Heritage Infrastructures: Museums without Walls
Studio leader: Pieter Swart
Recent conversations in the field of museology and curation have drawn attention to the practice of regenerative ecosystems. This practice underscores the need for strategies to confront and rectify colonial and neo-colonial legacies of extraction, erasure, and misinterpretation that museums have inherited from previous centuries. More critically, however, proponents of this strategy assert that museums often still perpetuate problematic curatorial practices from the past. As a result, there is a growing call for museums to be integrated into local and global ecosystems to face complexities that were previously easy to ignore at a distance, but that have become increasingly urgent to negotiate and navigate (Blankenberg, 2023).
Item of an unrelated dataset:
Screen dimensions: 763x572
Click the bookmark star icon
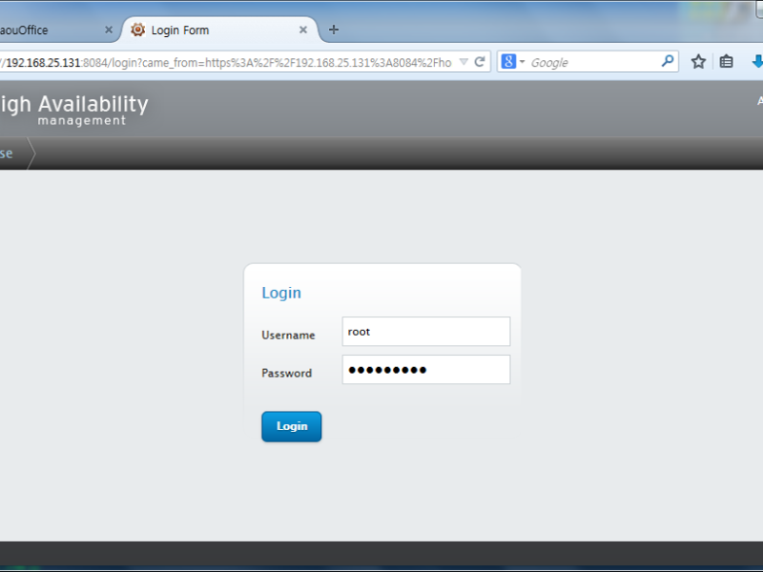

Within the architectural field, the framework of regenerative ecosystems raises significant questions that necessitate a careful re-evaluation of the role of museums – their influence, responsibilities, and relevance in society – and the ecosystem of exhibitions, archives, repositories, and infrastructure that they incorporate. In recognition of, and further anticipating, the possibilities of a radically adapted field of heritage design and museum practices, the Heritage Infrastructures Studio will investigate the ambivalent peripheries, interfaces, and infrastructures encountered between Freedom Park and Salvokop. The studio aims to develop speculative and contextually sensitive small scale architectural responses that facilitate experimental preservation practices and resilience within the framework of regenerative ecosystems. Through rigorous research, conceptual development, and physical prototyping processes, students will be empowered to develop critical solutions that address existing boundaries. The conception of museums without walls will be employed to activate the marginalised and peripheral through living heritage practices.